Вернувшись же в свое имение Васильевское и поселившись там уже взрослым, разочарованным человеком, «Лаврецкий нашел также несколько старых календарей и сонников и таинственное сочинение г. Амбодика; много воспоминаний возбудили в нем давно забытые, но знакомые “Символы и эмблемы”» [Тургенев 1978а, 6: 66].
Идиллические природные элементы, ассоциирующиеся с Лаврецким и славянофильством, могут предстать удручающе банальными или даже лживыми, если взглянуть на них через призму книги Амбодика: эмблема № 302 «Соловей со своими птенцами» учит нас, что «лучшая есть родительская наука» и «отцы суть лучшие детям учители» – сомнительные представления в свете известных нам горьких подробностей из прошлого семьи Лаврецкого [Максимович-Амбодик 1788: 77]. Набожность и недосягаемость Лизы, ассоциирующейся со звездами, подтверждается эмблемой № 129 «Звезда, корабль и компас»: «Неподвижна к недвижимому божеству». Лавровому дереву, от которого образована фамилия Лаврецкий, соответствуют зловещие изречения. Эмблема № 169 «Лавр» кажется насмешкой над неспособностью Лаврецкого наказать Варвару Павловну: «Врежу тому, кто мне вредит». Еще одна эмблема «Лавр» (№ 805) предрекает ему застой и бездействие («Всегда тот же, или единаков»), как и толкование эмблемы № 328 «Лавровое древцо»: «Переменяюся токмо умирая»[206]. Ономастическое значение лавра, ассоциировавшегося в классической древности со славой и триумфом, приобретает в «Дворянском гнезде» сугубо иронический характер, становясь насмешкой над глубоким разочарованием протагониста. Свой истинный девиз – который могли бы сделать своим и многие другие герои Тургенева – намного лучше сформулировал сам Лаврецкий: «…увидал вблизи, в руках почти держал возможность счастия на всю жизнь – оно вдруг исчезло; да ведь и в лотерее – повернись колесо еще немного, и бедняк, пожалуй, стал бы богачом» [Тургенев 1978а, 6: 136].

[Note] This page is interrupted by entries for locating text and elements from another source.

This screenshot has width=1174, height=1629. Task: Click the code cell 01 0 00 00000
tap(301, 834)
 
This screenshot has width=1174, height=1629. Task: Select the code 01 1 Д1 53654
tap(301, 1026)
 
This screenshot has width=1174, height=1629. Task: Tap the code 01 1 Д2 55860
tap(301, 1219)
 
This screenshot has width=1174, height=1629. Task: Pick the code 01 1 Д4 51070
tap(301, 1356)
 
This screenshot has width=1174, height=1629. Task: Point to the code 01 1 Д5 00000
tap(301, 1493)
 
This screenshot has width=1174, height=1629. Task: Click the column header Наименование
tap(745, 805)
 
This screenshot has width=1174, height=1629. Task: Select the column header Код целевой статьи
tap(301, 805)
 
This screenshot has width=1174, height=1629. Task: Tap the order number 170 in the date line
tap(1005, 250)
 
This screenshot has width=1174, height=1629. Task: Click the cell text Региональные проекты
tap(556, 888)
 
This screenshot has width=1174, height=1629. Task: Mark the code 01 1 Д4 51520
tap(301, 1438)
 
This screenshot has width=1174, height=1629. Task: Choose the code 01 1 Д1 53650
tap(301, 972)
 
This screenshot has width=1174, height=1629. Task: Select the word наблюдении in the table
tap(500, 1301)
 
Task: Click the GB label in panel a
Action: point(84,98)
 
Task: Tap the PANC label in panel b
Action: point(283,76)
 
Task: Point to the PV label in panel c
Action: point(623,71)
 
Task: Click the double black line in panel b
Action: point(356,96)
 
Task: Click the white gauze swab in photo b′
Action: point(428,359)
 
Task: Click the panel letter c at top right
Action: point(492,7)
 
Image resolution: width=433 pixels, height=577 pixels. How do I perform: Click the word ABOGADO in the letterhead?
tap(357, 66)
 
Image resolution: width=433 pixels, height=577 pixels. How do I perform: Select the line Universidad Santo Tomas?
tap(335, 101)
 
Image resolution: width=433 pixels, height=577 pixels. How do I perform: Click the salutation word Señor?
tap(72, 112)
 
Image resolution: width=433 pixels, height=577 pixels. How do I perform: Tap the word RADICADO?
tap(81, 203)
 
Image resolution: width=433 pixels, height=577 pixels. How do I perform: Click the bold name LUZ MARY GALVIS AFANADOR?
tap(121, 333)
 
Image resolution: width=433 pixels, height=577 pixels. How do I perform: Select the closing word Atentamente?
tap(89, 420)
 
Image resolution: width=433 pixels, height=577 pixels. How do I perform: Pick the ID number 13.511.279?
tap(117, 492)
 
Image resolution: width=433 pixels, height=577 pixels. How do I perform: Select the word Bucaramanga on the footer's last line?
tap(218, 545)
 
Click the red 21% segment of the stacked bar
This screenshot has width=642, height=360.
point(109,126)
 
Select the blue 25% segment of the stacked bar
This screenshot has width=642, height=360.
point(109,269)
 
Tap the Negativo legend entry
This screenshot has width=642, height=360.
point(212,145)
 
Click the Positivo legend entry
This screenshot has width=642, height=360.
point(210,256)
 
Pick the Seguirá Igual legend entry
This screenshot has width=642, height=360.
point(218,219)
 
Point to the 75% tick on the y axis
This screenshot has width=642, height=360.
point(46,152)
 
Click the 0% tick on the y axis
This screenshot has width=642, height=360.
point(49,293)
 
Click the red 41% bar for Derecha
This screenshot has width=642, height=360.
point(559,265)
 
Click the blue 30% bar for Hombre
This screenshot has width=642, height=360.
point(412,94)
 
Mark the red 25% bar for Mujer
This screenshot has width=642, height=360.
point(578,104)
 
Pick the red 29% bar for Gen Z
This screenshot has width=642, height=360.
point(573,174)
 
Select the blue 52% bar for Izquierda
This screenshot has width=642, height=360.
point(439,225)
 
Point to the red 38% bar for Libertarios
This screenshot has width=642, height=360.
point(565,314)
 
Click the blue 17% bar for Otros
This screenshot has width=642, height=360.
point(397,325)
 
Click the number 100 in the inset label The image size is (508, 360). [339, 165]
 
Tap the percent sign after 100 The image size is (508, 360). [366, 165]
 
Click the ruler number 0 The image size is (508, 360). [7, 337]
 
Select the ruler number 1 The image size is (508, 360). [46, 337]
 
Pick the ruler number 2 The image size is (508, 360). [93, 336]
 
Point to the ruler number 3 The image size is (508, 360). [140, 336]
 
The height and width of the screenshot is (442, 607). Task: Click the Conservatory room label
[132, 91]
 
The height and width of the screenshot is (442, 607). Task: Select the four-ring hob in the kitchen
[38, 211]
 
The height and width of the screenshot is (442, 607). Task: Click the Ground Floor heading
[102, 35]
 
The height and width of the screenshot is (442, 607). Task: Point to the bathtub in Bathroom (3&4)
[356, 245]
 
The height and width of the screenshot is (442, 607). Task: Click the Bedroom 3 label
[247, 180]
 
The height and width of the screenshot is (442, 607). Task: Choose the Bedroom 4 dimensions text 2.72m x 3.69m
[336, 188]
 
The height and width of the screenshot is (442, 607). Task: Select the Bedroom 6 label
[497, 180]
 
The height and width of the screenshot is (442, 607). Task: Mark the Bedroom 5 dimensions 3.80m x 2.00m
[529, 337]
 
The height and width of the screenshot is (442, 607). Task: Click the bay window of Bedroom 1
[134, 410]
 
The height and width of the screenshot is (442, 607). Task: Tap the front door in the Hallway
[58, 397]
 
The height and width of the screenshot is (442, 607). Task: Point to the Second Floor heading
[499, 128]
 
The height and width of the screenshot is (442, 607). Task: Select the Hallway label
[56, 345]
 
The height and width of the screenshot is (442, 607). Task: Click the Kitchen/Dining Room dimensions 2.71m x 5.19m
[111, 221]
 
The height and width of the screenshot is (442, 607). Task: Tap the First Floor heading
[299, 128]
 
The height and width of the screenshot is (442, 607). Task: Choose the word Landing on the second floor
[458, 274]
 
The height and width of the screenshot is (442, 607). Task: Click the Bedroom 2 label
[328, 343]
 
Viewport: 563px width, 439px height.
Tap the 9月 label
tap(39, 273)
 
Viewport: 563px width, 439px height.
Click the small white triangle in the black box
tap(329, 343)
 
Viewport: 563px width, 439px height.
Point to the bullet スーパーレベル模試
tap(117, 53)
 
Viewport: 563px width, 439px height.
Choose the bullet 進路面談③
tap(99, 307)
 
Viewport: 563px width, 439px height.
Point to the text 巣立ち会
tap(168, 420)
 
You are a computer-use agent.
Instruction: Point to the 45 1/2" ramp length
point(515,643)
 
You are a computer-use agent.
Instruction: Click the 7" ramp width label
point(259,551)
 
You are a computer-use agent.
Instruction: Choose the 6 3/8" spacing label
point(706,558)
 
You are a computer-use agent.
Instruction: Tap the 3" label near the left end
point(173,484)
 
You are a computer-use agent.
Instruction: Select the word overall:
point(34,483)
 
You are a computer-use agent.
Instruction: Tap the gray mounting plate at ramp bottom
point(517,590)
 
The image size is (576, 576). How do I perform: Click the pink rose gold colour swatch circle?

Детское приобщение и взрослый интерес Лаврецкого к стилизованным искажениям природы из книги Амбодика резко контрастируют с его непосредственным восприятием мира природы «на дне реки» и его причащением, единением с природой счастливой летней ночью. Непосредственным аналогом этих подлинных соприкосновений с природой становится то всеобъемлющее эстетическое восхищение, в которое приводит Лаврецкого фортепианный шедевр Лемма, услышанный им в тот вечер, когда они с Лизой признались друг другу в любви:
Вдруг ему [Лаврецкому] почудилось, что в воздухе над его головою разлились какие-то дивные, торжествующие звуки; он остановился: звуки загремели еще великолепней; певучим, сильным потоком струились они, – ив них, казалось, говорило и пело всё его счастье. <…>…Сладкая, страстная мелодия с первого звука охватывала сердце; она вся сияла, вся томилась вдохновением, счастьем, красотою, она росла и таяла; она касалась всего, что есть на земле дорогого, тайного, святого; она дышала бессмертной грустью и уходила умирать в небеса. Лаврецкий выпрямился и стоял, похолоделый и бледный от восторга. Эти звуки так и впивались в его душу, только что потрясенную счастьем любви; они сами пылали любовью [Тургенев 1978а, 6: 106].